Try it ▸
Word for word, repeat the lines of the records from the one containing "Bay of Plenty Times (2220, 297)" through the last line, both included.

The input ▸

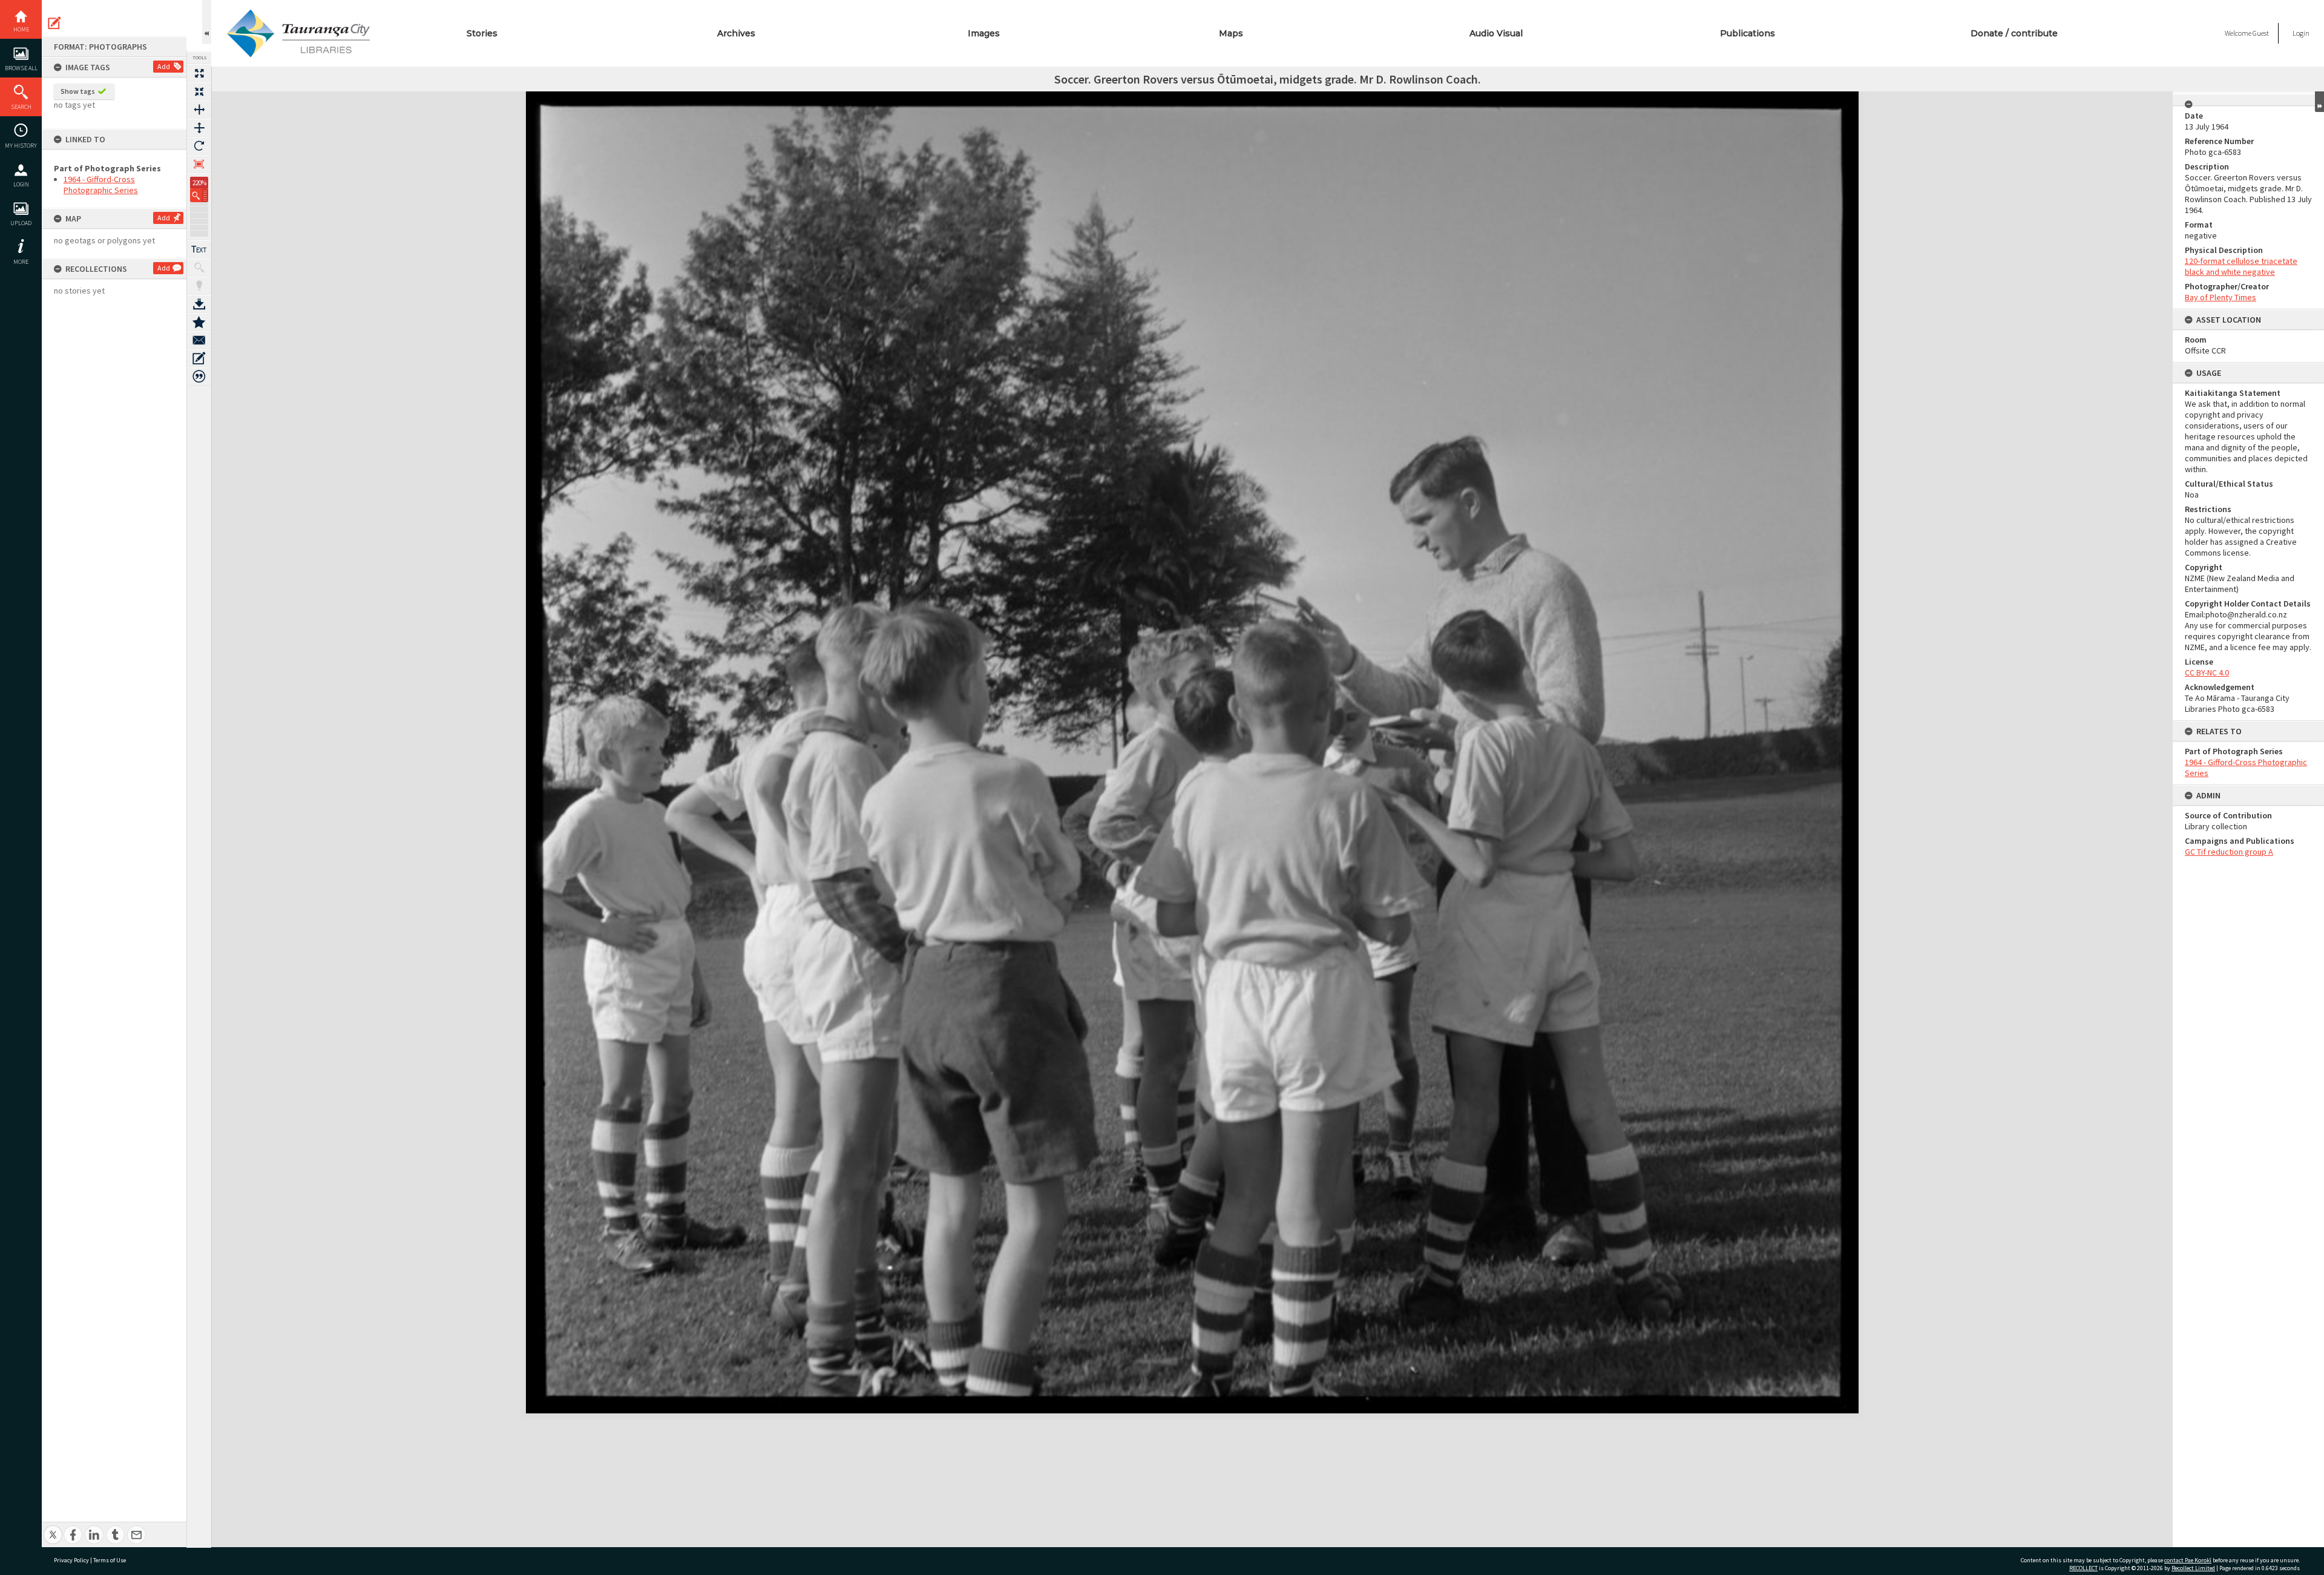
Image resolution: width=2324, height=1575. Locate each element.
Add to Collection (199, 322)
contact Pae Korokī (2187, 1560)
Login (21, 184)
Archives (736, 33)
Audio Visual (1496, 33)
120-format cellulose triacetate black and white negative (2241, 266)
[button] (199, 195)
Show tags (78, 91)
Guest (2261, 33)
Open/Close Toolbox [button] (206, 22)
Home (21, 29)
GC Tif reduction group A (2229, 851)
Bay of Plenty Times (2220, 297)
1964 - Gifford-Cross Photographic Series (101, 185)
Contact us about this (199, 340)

Answer box ▸
Bay of Plenty Times (2220, 297)
1964 - Gifford-Cross Photographic Series (101, 185)
Contact us about this (199, 340)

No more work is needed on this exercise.